What to work on: Reproduce the forum thread below about choosing a microphone for a soft-voiced singer, word for word and in full.

Selected excerpt:
..............................

# Best Mic for a soft vocalist?



## fustrun (Apr 3, 2019)

Hey all!

what are your recommendations for a microphone that would accurately capture a vocalist with a soft voice would enjoy?

Thanks!


----------



## burp182 (Apr 3, 2019)

Difficult to make a recommendation without a little more info. Male or female? What style of music? And some idea of a budget range will help weed out the options.


----------



## bill5 (Apr 5, 2019)

Yeah I don't think there's really such a thing as a mic that is "best for a soft voice" - or male/female for that matter. It's more about the style of singing/music, what instrumentation, where and how it will be recorded etc. Oh yes and budget.


----------



## fustrun (Apr 5, 2019)

So sorry, Female Bard/Folk vocals ... or similar to the style of Aurora's singing.
Lets keep the budget no higher then $1000.
This is the vocalist:


----------



## Joe_D (Apr 5, 2019)

..............................

Data excerpts:
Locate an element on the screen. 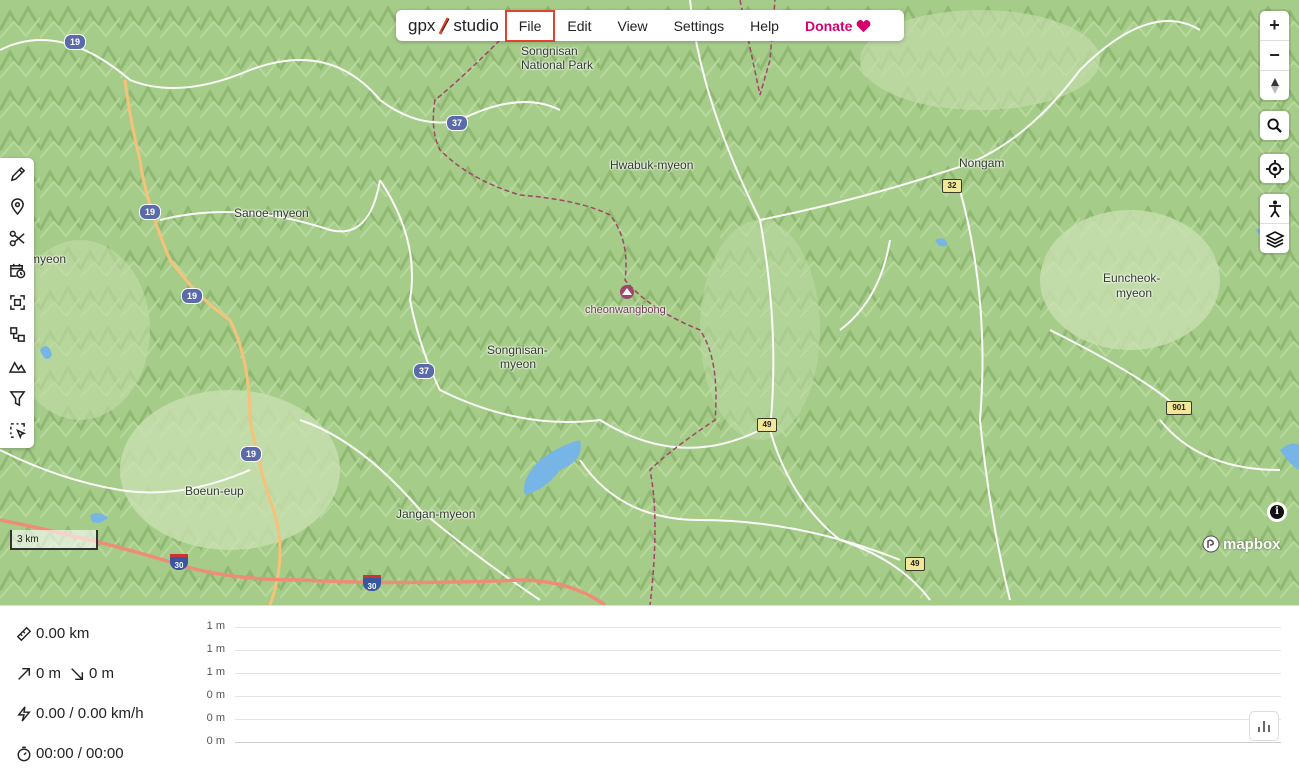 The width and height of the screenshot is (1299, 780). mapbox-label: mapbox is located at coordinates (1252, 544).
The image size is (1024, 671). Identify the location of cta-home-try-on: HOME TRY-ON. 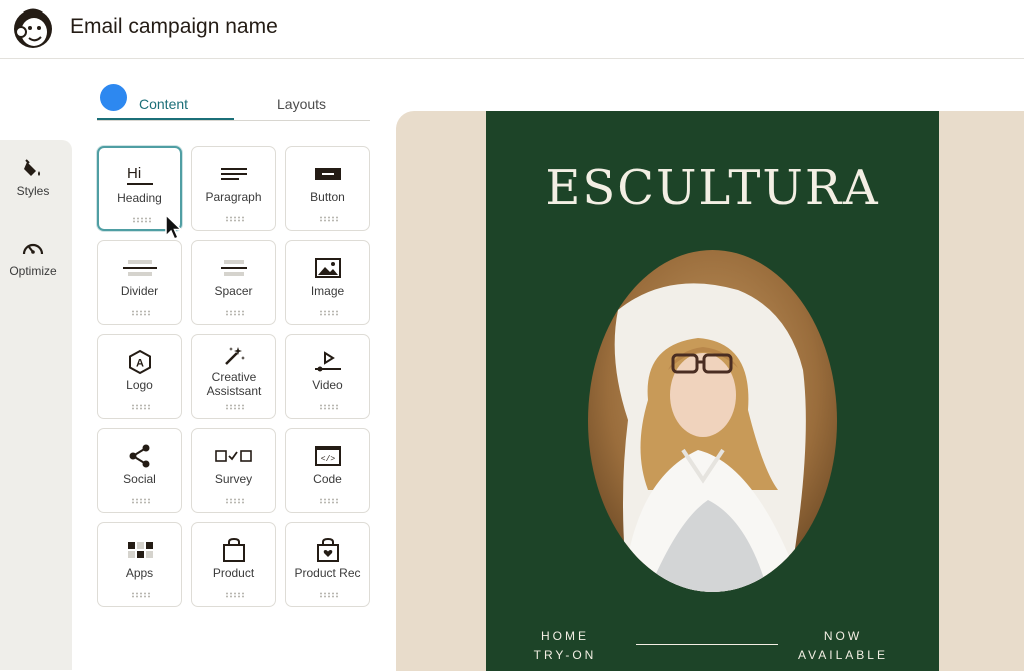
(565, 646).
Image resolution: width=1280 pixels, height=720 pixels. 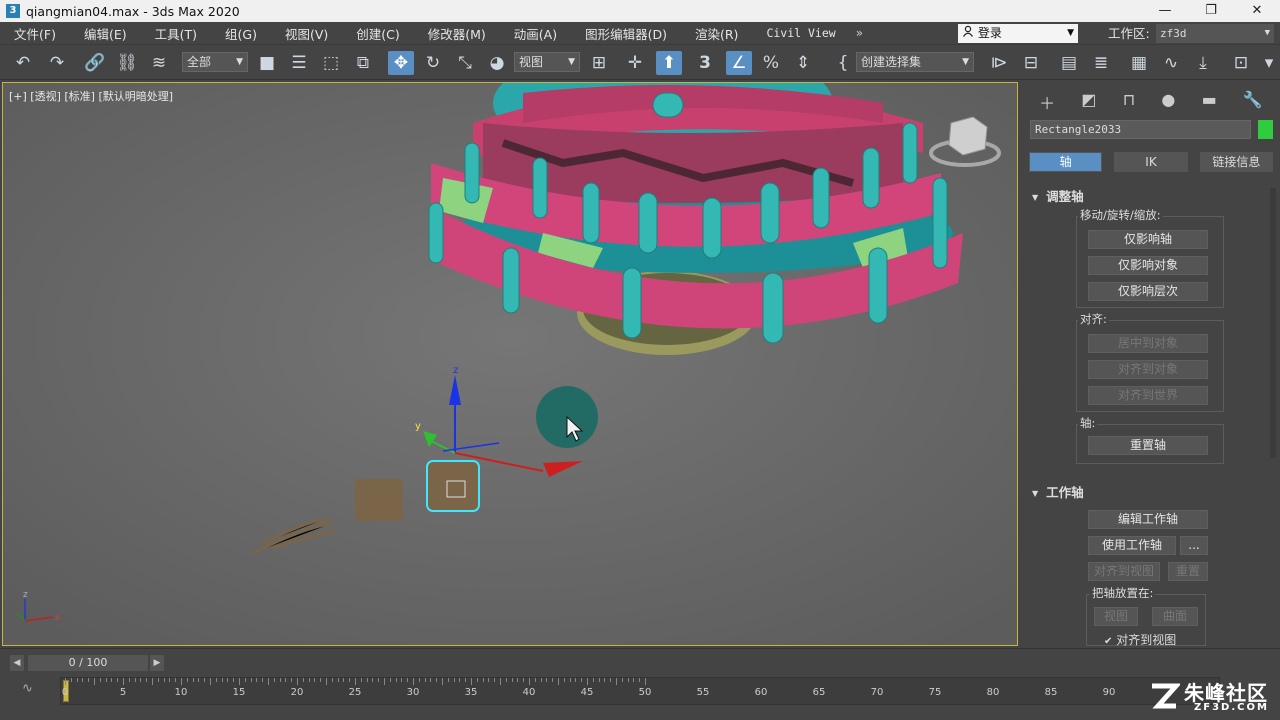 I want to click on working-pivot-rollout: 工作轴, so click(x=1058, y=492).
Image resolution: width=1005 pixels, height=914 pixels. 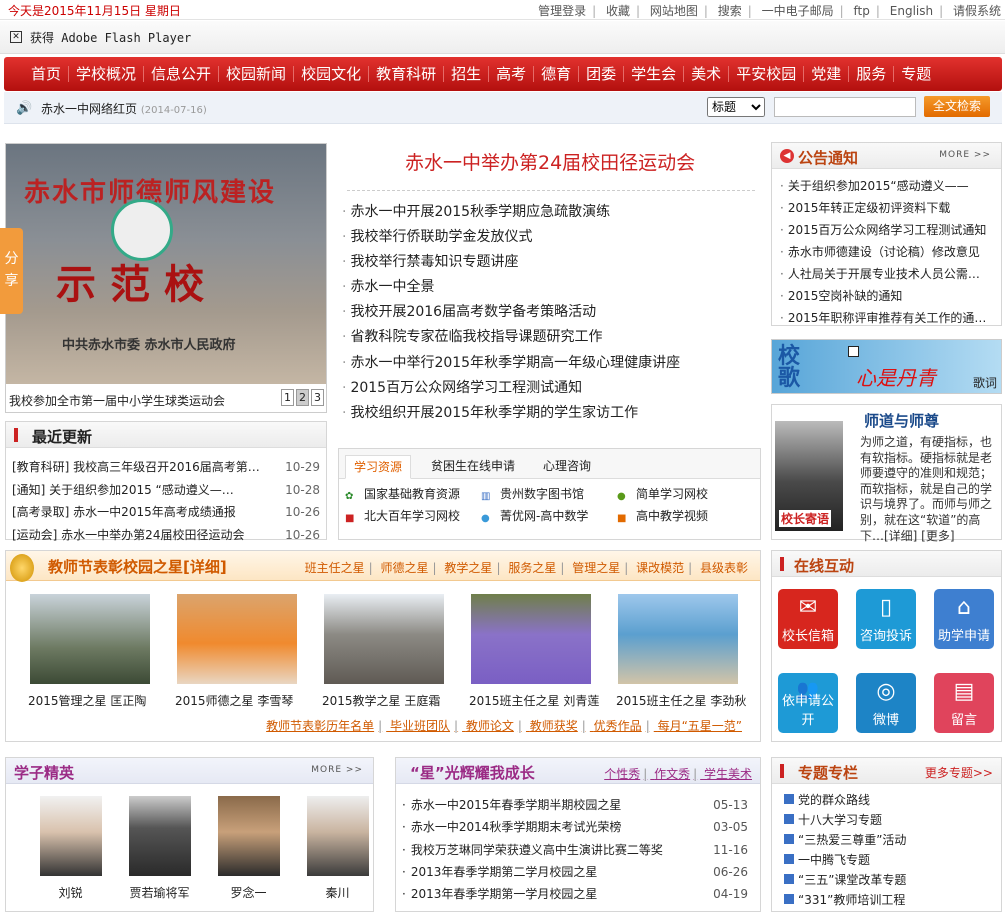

..............................

Response to this task:
# Best Mic for a soft vocalist?



## fustrun (Apr 3, 2019)

Hey all!

what are your recommendations for a microphone that would accurately capture a vocalist with a soft voice would enjoy?

Thanks!


----------



## burp182 (Apr 3, 2019)

Difficult to make a recommendation without a little more info. Male or female? What style of music? And some idea of a budget range will help weed out the options.


----------



## bill5 (Apr 5, 2019)

Yeah I don't think there's really such a thing as a mic that is "best for a soft voice" - or male/female for that matter. It's more about the style of singing/music, what instrumentation, where and how it will be recorded etc. Oh yes and budget.


----------



## fustrun (Apr 5, 2019)

So sorry, Female Bard/Folk vocals ... or similar to the style of Aurora's singing.
Lets keep the budget no higher then $1000.
This is the vocalist:


----------



## Joe_D (Apr 5, 2019)